■ Trecho
■ ■ ■

Cerrado Sob Ameaça: Avanço Agropecuário em Balsas põe em Risco Água do Brasil

Crédito: agenciabrasil.ebc.com.br

Balsas, no sul do Maranhão (MA), experimentou uma transformação intensa nas últimas décadas, tornando-se um dos principais polos de expansão agropecuária no país. Estudos indicam que essa expansão acelera o desmatamento do Cerrado, comprometendo a segurança hídrica nacional.

O centro da cidade concentra o comércio voltado para o agronegócio e filiais de grandes empresas do setor alimentício, como a Bunge. A poucos quilômetros, bairros residenciais abrigam a maioria dos trabalhadores, que reclamam do aumento do custo de vida, principalmente dos aluguéis.

■ ■ ■

■ Dados brutos
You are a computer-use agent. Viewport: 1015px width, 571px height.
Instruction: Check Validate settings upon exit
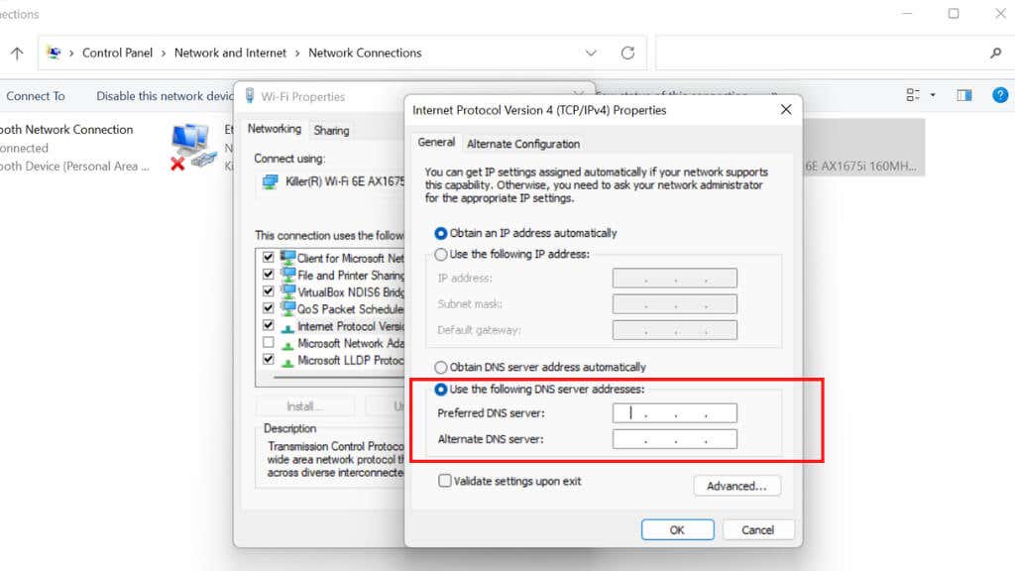tap(444, 480)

■ ■ ■

■ Problema proposto
Devolva, sem qualquer alteração, a parte do trecho sobre o avanço agropecuário em Balsas que começa em "Crédito: agenciabrasil.ebc.com.br" e segue até "principalmente dos aluguéis.".

■ Resolução
Crédito: agenciabrasil.ebc.com.br

Balsas, no sul do Maranhão (MA), experimentou uma transformação intensa nas últimas décadas, tornando-se um dos principais polos de expansão agropecuária no país. Estudos indicam que essa expansão acelera o desmatamento do Cerrado, comprometendo a segurança hídrica nacional.

O centro da cidade concentra o comércio voltado para o agronegócio e filiais de grandes empresas do setor alimentício, como a Bunge. A poucos quilômetros, bairros residenciais abrigam a maioria dos trabalhadores, que reclamam do aumento do custo de vida, principalmente dos aluguéis.